The external fund manager backed by Berkshire Hathaway's Charlie Munger, Li Lu, makes no bones about it when he says 'The biggest investment risk is not the volatility of prices, but whether you will suffer a permanent loss of capital.' When we think about how risky a company is, we always like to look at its use of debt, since debt overload can lead to ruin. As with many other companies Moulinvest SA (EPA:ALMOU) makes use of debt. But the real question is whether this debt is making the company risky.
What Risk Does Debt Bring?
Debt assists a business until the business has trouble paying it off, either with new capital or with free cash flow. If things get really bad, the lenders can take control of the business. However, a more usual (but still expensive) situation is where a company must dilute shareholders at a cheap share price simply to get debt under control. Of course, the upside of debt is that it often represents cheap capital, especially when it replaces dilution in a company with the ability to reinvest at high rates of return. When we examine debt levels, we first consider both cash and debt levels, together.
See our latest analysis for Moulinvest
What Is Moulinvest's Net Debt?
You can click the graphic below for the historical numbers, but it shows that Moulinvest had €36.0m of debt in February 2022, down from €38.7m, one year before. However, it does have €14.3m in cash offsetting this, leading to net debt of about €21.7m.
How Strong Is Moulinvest's Balance Sheet?
We can see from the most recent balance sheet that Moulinvest had liabilities of €39.2m falling due within a year, and liabilities of €42.5m due beyond that. On the other hand, it had cash of €14.3m and €23.4m worth of receivables due within a year. So it has liabilities totalling €44.0m more than its cash and near-term receivables, combined.
While this might seem like a lot, it is not so bad since Moulinvest has a market capitalization of €127.1m, and so it could probably strengthen its balance sheet by raising capital if it needed to. But we definitely want to keep our eyes open to indications that its debt is bringing too much risk.
In order to size up a company's debt relative to its earnings, we calculate its net debt divided by its earnings before interest, tax, depreciation, and amortization (EBITDA) and its earnings before interest and tax (EBIT) divided by its interest expense (its interest cover). Thus we consider debt relative to earnings both with and without depreciation and amortization expenses.
Moulinvest's net debt is only 0.62 times its EBITDA. And its EBIT covers its interest expense a whopping 22.6 times over. So we're pretty relaxed about its super-conservative use of debt. Better yet, Moulinvest grew its EBIT by 201% last year, which is an impressive improvement. That boost will make it even easier to pay down debt going forward. There's no doubt that we learn most about debt from the balance sheet. But it is future earnings, more than anything, that will determine Moulinvest's ability to maintain a healthy balance sheet going forward. So if you're focused on the future you can check out this free report showing analyst profit forecasts.

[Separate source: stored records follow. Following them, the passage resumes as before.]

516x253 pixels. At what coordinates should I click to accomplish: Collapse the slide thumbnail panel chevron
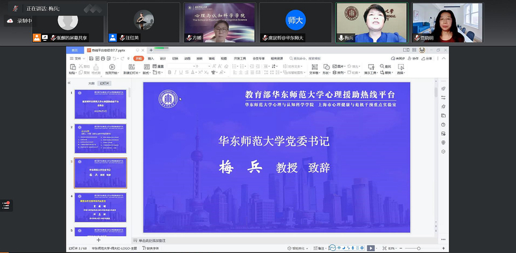click(x=69, y=83)
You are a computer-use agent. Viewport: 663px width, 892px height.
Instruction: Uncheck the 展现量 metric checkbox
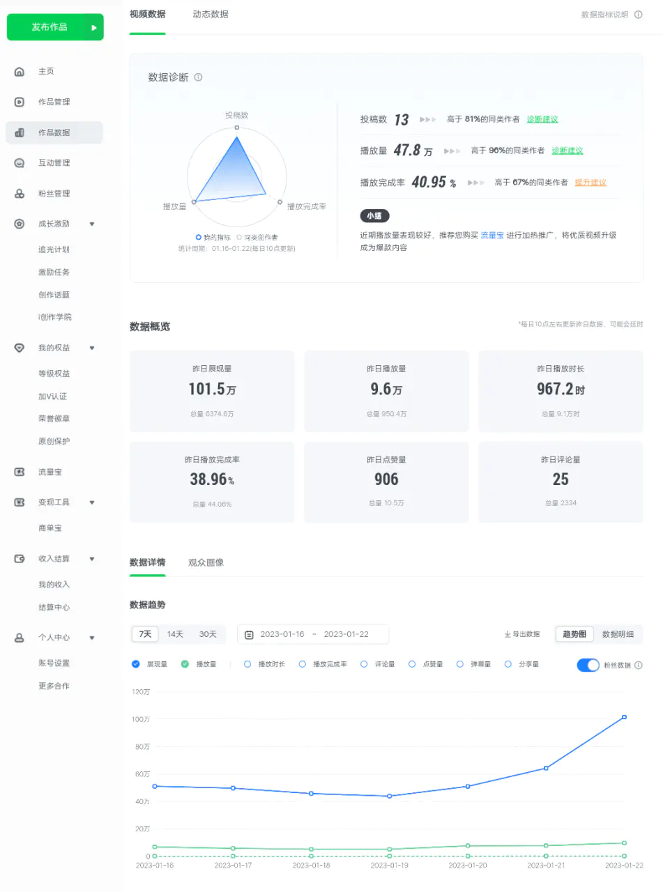(x=136, y=665)
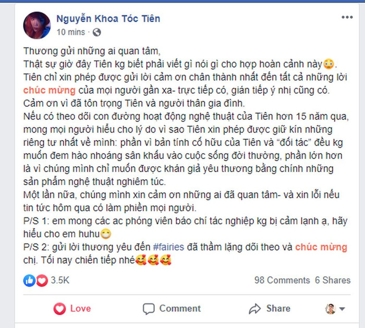Expand the post-as identity dropdown arrow
365x328 pixels.
(x=342, y=309)

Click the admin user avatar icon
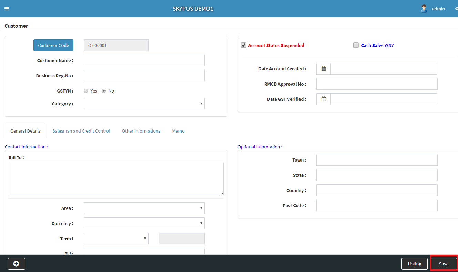pyautogui.click(x=424, y=9)
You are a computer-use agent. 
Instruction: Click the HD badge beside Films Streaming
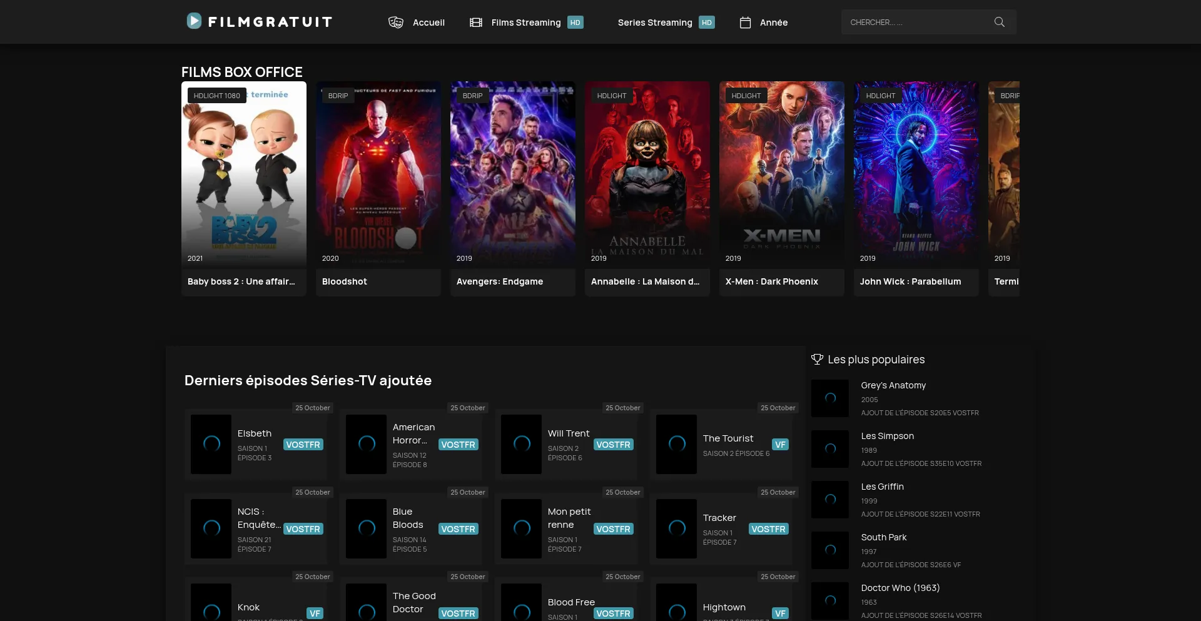click(x=575, y=23)
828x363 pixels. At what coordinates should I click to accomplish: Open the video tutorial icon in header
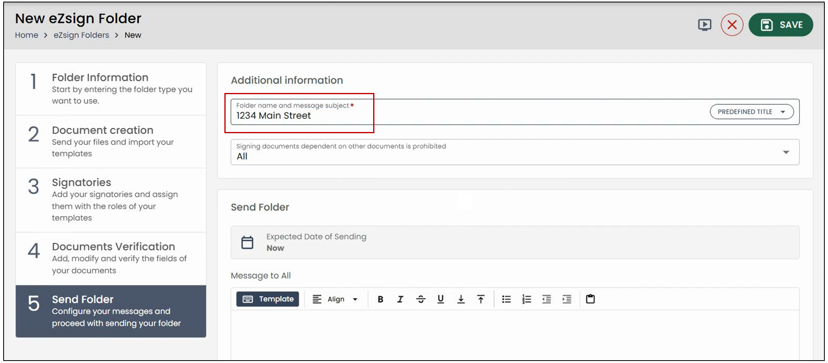704,25
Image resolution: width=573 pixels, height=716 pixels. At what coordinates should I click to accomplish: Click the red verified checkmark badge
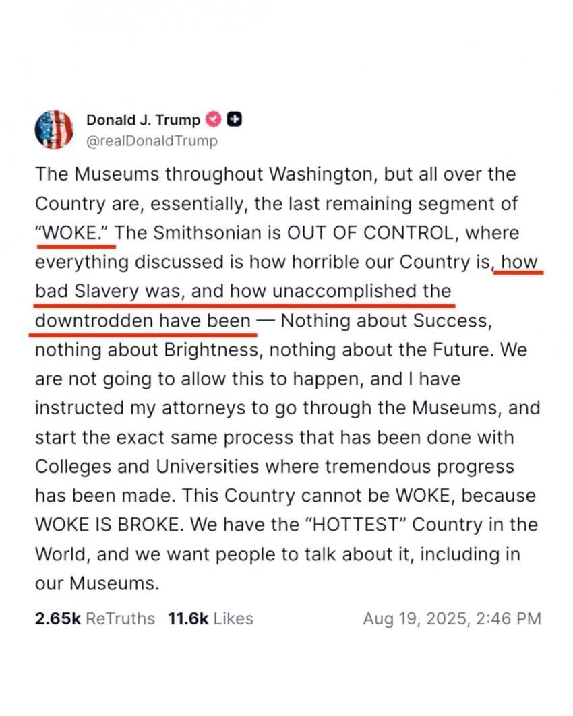click(x=214, y=120)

Finally, while the tax-man may adore accounting profits, lenders only accept cold hard cash. So we clearly need to look at whether that EBIT is leading to corresponding free cash flow. Looking at the most recent three years, Moulinvest recorded free cash flow of 33% of its EBIT, which is weaker than we'd expect. That weak cash conversion makes it more difficult to handle indebtedness.
Our View
Happily, Moulinvest's impressive interest cover implies it has the upper hand on its debt. But, on a more sombre note, we are a little concerned by its conversion of EBIT to free cash flow. When we consider the range of factors above, it looks like Moulinvest is pretty sensible with its use of debt. While that brings some risk, it can also enhance returns for shareholders. The balance sheet is clearly the area to focus on when you are analysing debt. But ultimately, every company can contain risks that exist outside of the balance sheet. We've identified 2 warning signs with Moulinvest (at least 1 which is a bit unpleasant) , and understanding them should be part of your investment process.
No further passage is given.